Even though it’s a relative startup it appears Pickleball is pursuing the traditional route: this week the Professional Pickleball Association (PPA Tour) announced a deal with CBS Sports to broadcast over 30 hours of coverage for their 2023 season. The Association of Pickleball Professionals (APP Tour) announced similar TV deals with CBS and ESPN earlier this year.
In A Pickle Over Fans Doing, Not Watching
But will Pickleball's strengths as a participation sport guarantee it will be a successful spectator sport?
New research from Morning Consult suggests the opposite, with 44% of sports fans reporting no interest in watching the sport on TV or live streaming.
Proponents of the sport’s broadcast potential point to the viewership stats from this month’s inaugural “Pickleball Slam” exhibition event broadcast on ESPN. The event featured a pair of singles matches and a doubles showdown pitting retired tennis superstars John McEnroe and Michael Chang against Andre Agassi and Andy Roddick for a $1M prize purse.
According to Nielsen live-plus-same-day data the broadcast averaged 237,000 adults under 50, tying TNT’s Bruins-Blues NHL game as the day’s fifth highest-rated sporting event.
Within the context of the entire programming week (March 27th - April 2nd), the event had more viewers than 13 nationally televised MLB games, five NHL games, and seven NBA games!
Impressive stats even for a celebrity showcase, but we suspect those names would get a considerable pull regardless of the sport.
Some typically honest pre-match comments from John McEnroe to the Pat McAfee Show and Miami Herald might also temper the excitement:
“If I hear one more time that pickleball is the fastest-growing sport I’m gonna throw up.
It’s hard to imagine something small like pickleball being great on TV. It’s like watching ping-pong on TV. Tough to see how that can really work.
— John McEnroe (Professional Pickleball Athlete)
Technology Has A Role To Play
So even if we take John’s constructive criticism and run with it, how can you make Pickleball more engaging as a broadcast product?
The Morning Consult report identified investing in technology including better quality production and adding new components for broadcasts, including improved camera technology and betting integrations.

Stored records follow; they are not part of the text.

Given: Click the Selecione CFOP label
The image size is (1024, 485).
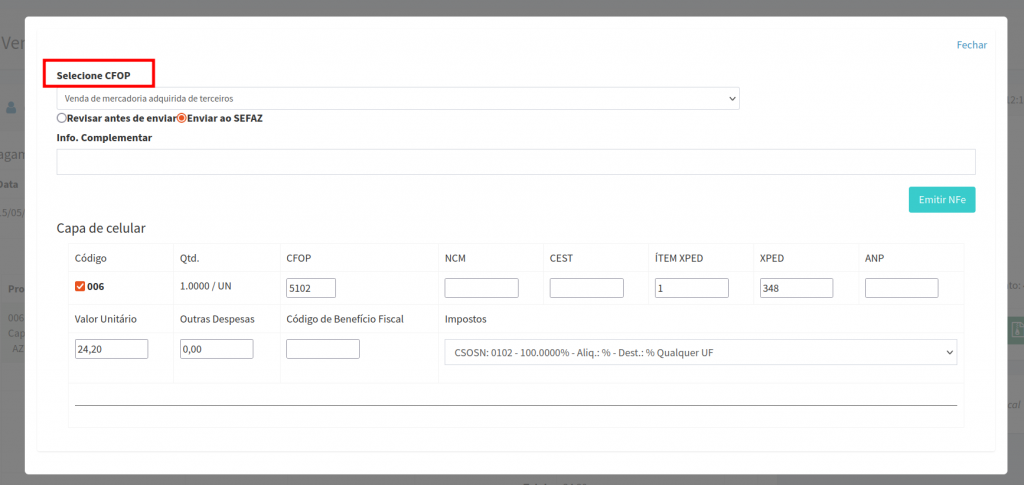Looking at the screenshot, I should [93, 75].
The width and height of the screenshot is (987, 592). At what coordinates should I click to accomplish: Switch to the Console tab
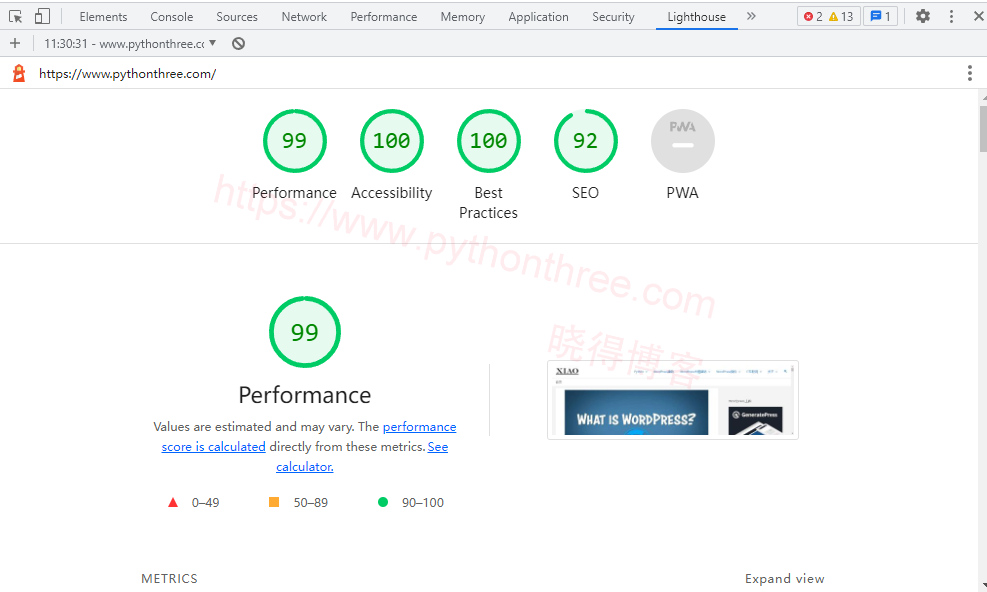pyautogui.click(x=171, y=16)
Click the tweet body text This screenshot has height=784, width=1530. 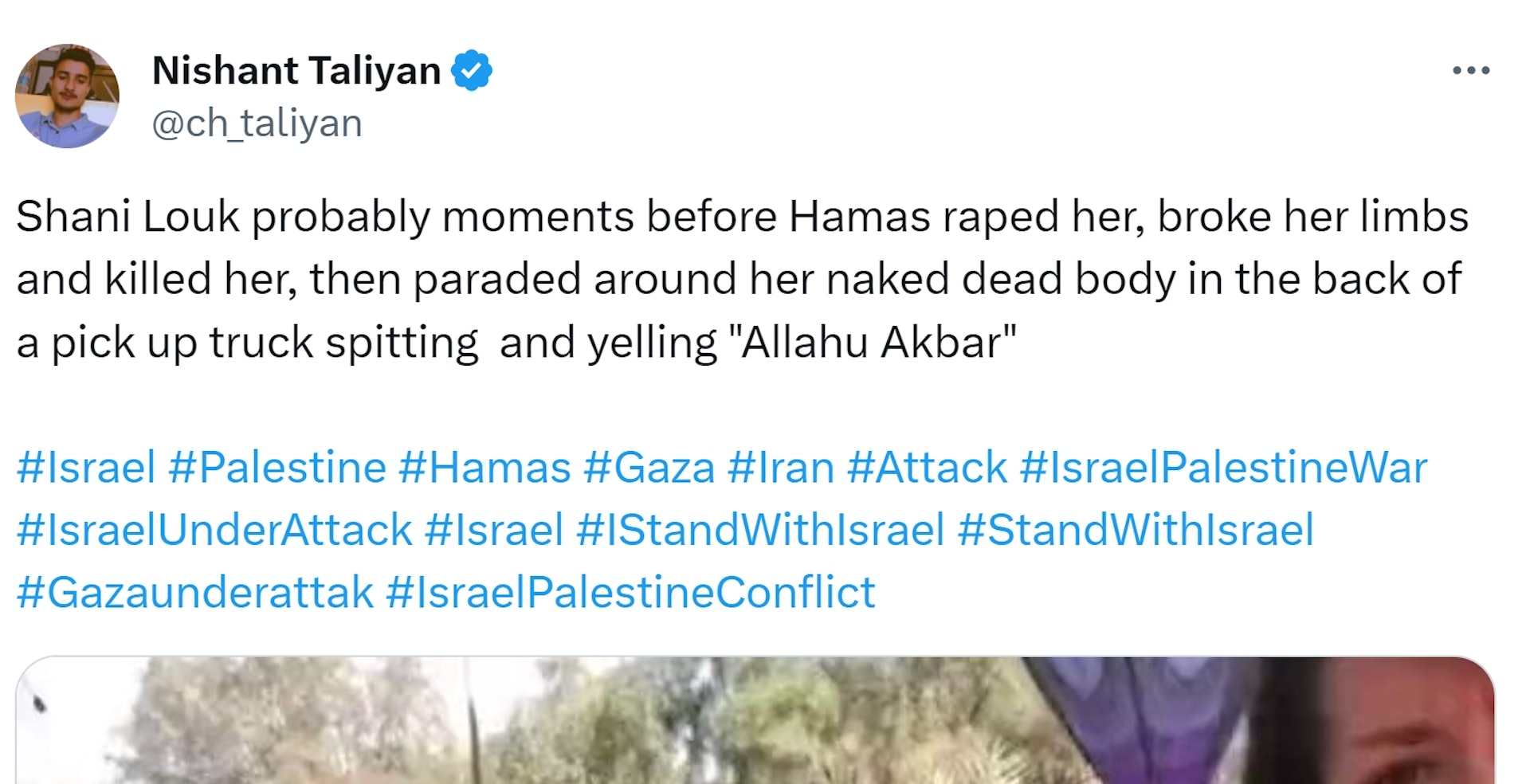(x=741, y=279)
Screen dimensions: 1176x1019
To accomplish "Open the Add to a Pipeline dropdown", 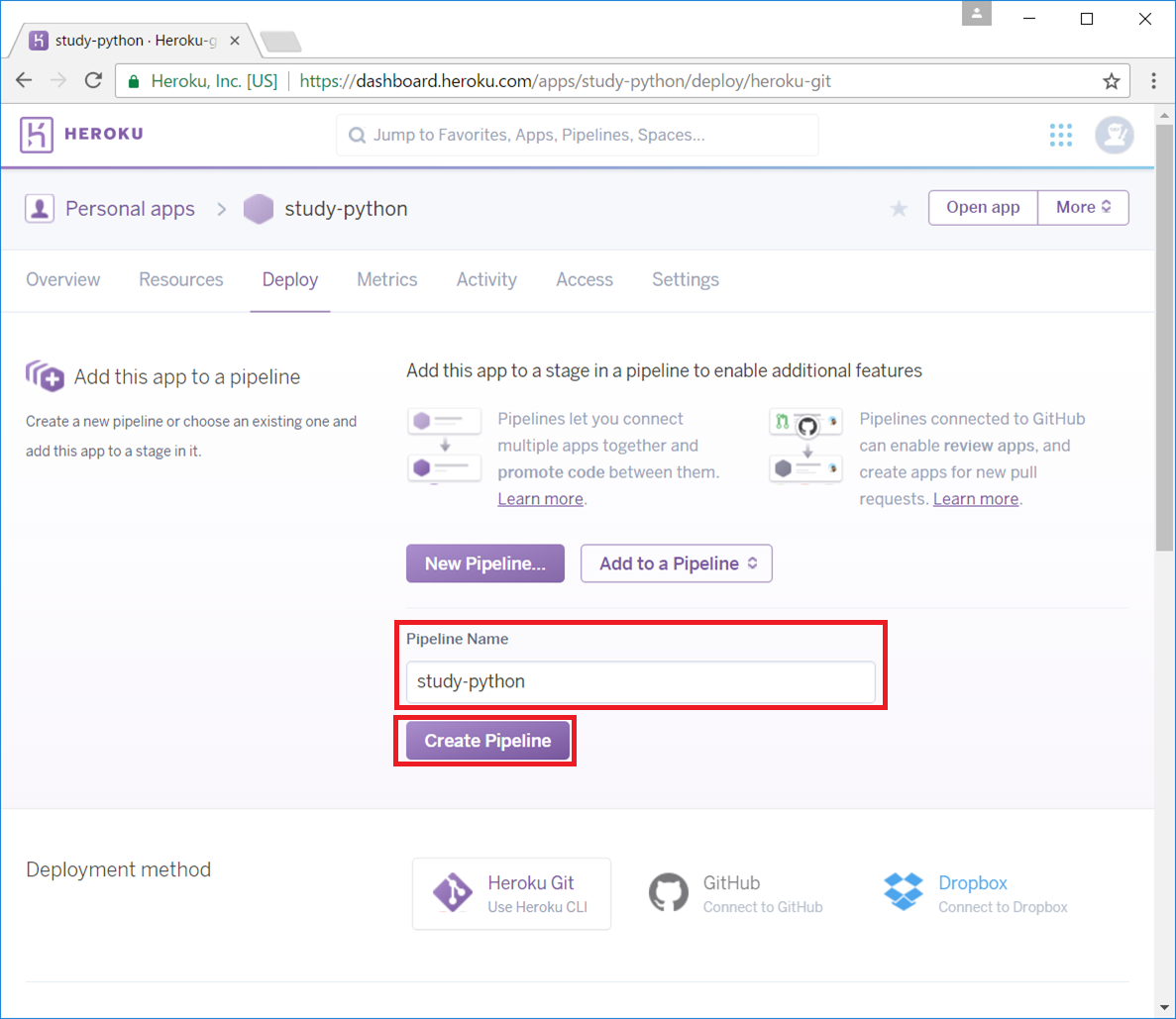I will [x=677, y=563].
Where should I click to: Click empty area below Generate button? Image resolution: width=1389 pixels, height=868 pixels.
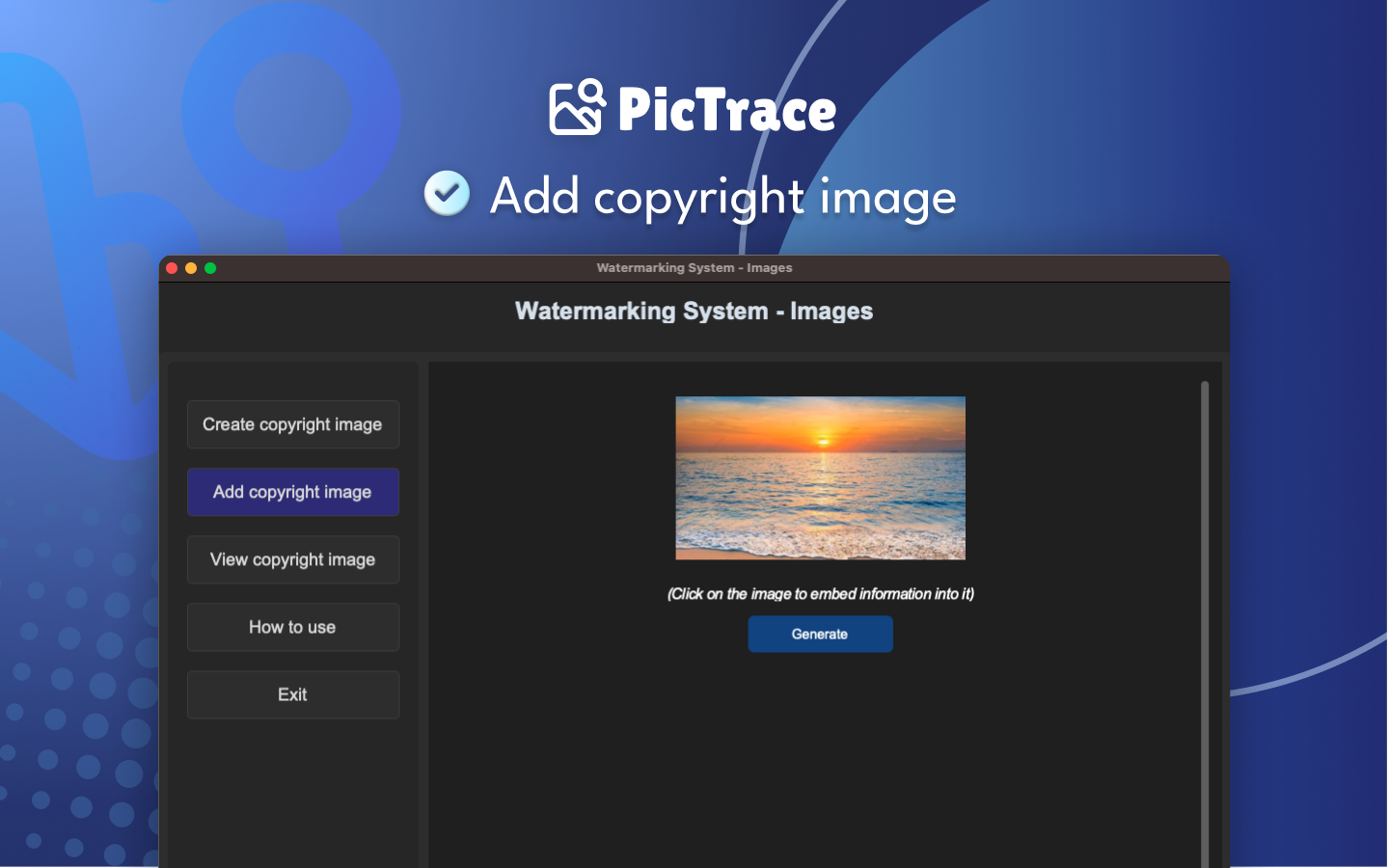coord(820,762)
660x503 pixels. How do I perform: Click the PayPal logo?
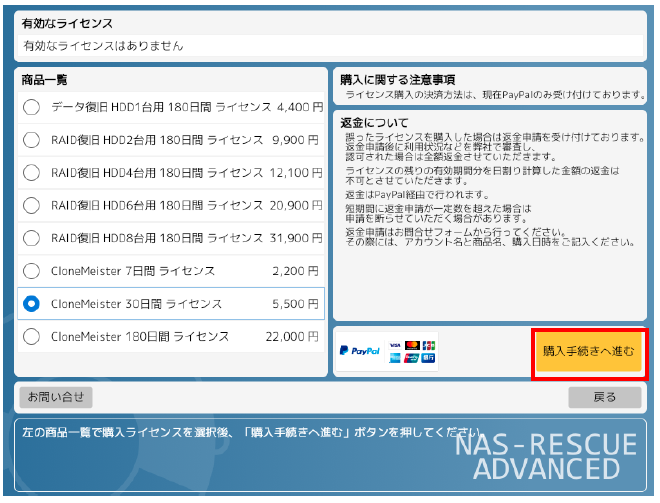(359, 351)
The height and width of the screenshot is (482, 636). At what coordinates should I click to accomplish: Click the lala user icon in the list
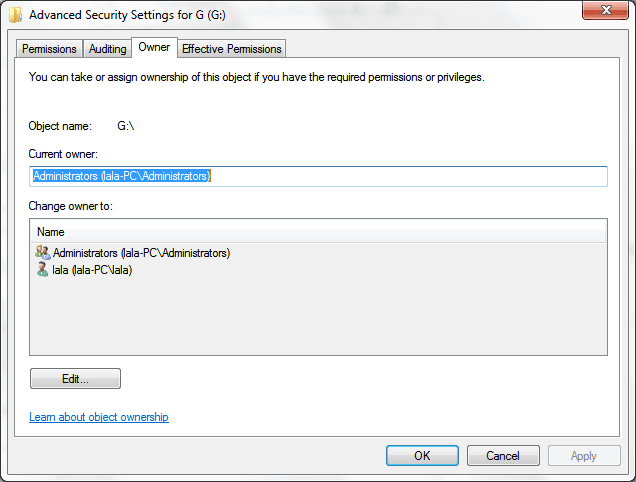(x=42, y=270)
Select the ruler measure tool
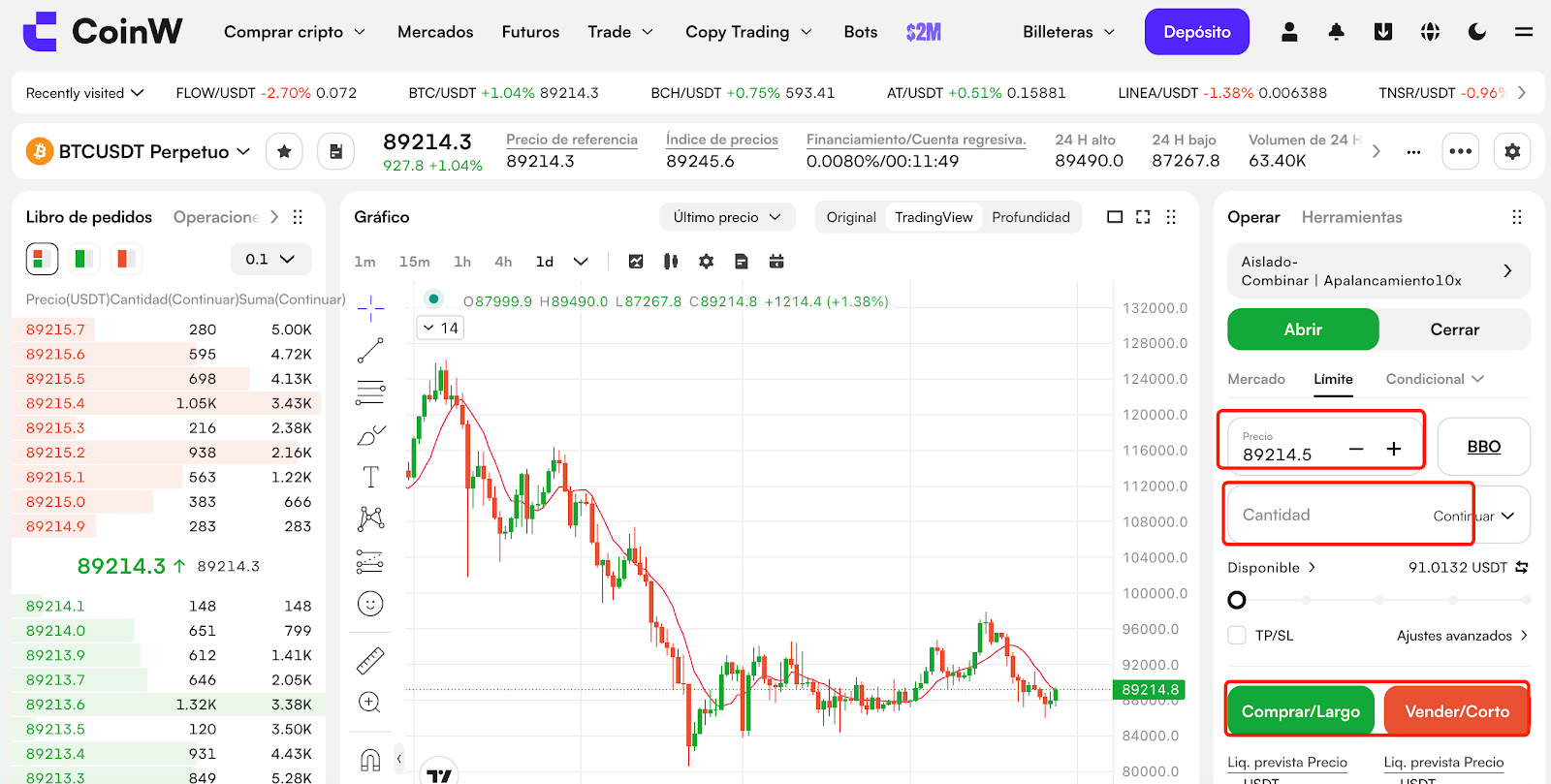The width and height of the screenshot is (1551, 784). coord(370,661)
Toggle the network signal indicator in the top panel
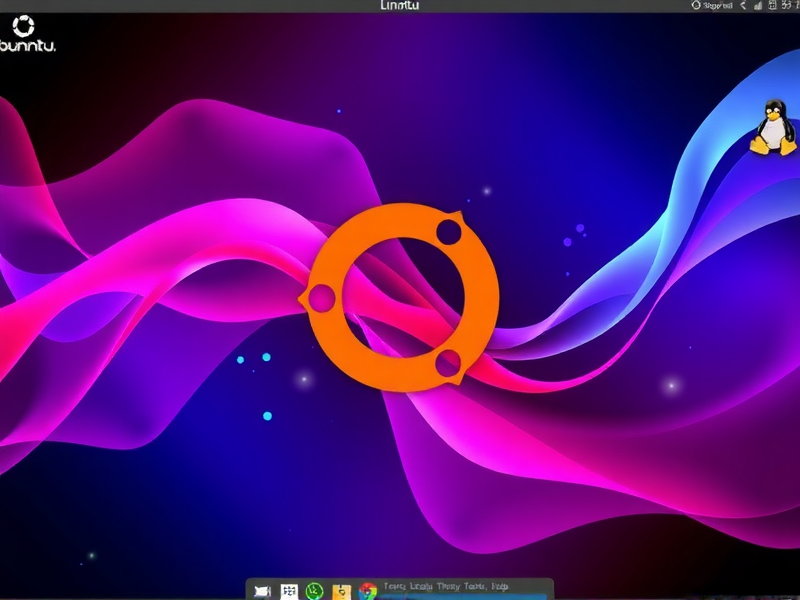Screen dimensions: 800x600 [x=756, y=5]
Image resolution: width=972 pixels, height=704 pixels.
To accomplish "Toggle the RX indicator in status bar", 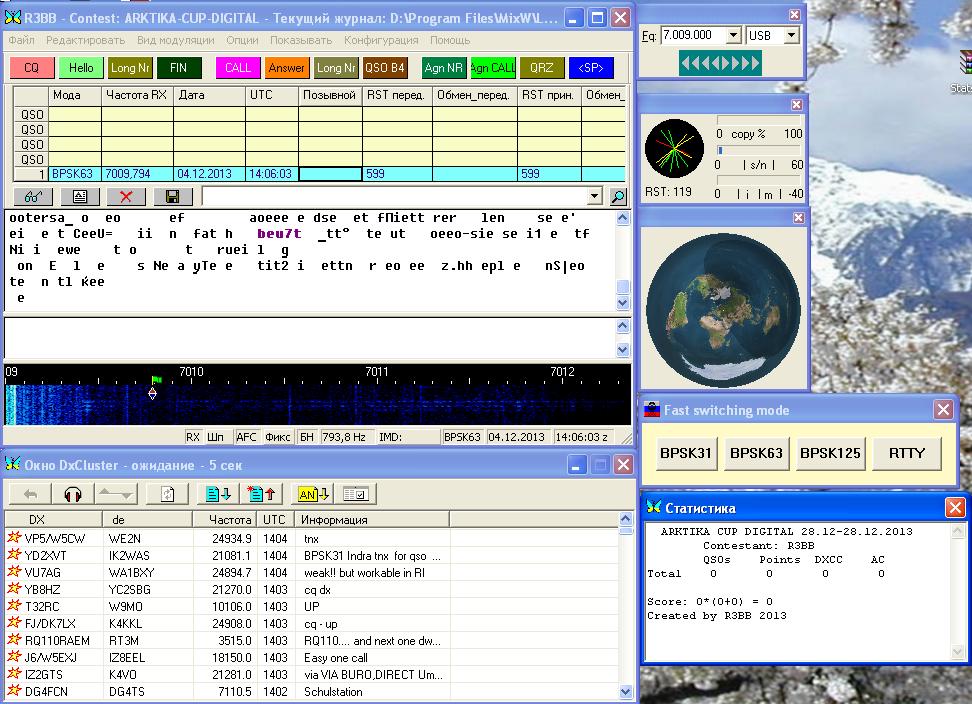I will (x=193, y=437).
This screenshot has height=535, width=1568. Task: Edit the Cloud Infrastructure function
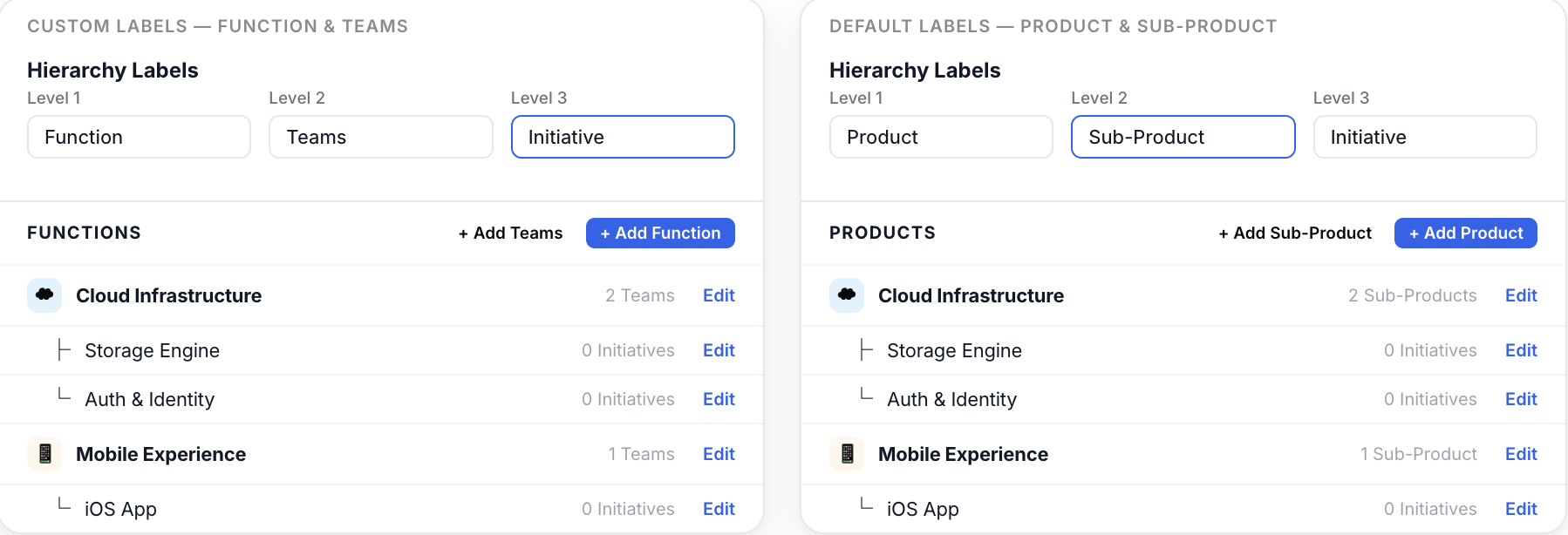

As with disruptor leagues, Pickleball has the unique challenge but also the opportunity of creating, refining and innovating the product as they go, unencumbered by the “this is how it’s always been” mentality.
For example, the Premier Lacrosse League has live mics on players and even referees as a way to promote big personalities being sought in the “Drive to Survive” era.
As fan engagement expert Richard Ayers identified, the ultimate competitive edge is to get fans fully immersed in what they’re watching and experiencing. Technology unlocks that potential. (Side note: Richard also used John McEnroe to pull in fans, albeit a younger version).
How do you define success?
Now with all that said, can pickleball take on the major incumbent sports? Maybe. Probably not. But more importantly, does it have to?
As Steve Kuhn, founder of Major League Pickleball, told the NYT:
“If this is the most played sport in America, it might not be the most watched sport in America, but it will be up there.
It’s going to be hard to beat the NFL. Could it be in the top five? Yeah. I project it will be. I might be wrong, but the thing is, I could be wrong in terms of where we’re valuing the league now and still be right.”
Just don’t tell John.
What we’re reading: Global Sports Tech Report 2022
Global investment bank DrakeStar released its annual Sports Tech Report, providing a succinct summary of M&A, fundraising, and investment activity for the sector. The biggest takeaway is that 2022 was an unprecedented year for sports tech, breaking every previous record with $90B in deal value across 1,000+ announced deals.
$78.3B in disclosed M&A activity, over 6x increase over 2021 with the help of 235 announced M&A deals.
Fantasy, Esports & Betting segment saw the largest deal activity, Fan Engagement / Experience segment reported over 70% increase in deal volume.
Over $5B of new funds were raised by financial investors and buyers… even with a forecast economic downturn, this bodes well for the future health of the industry.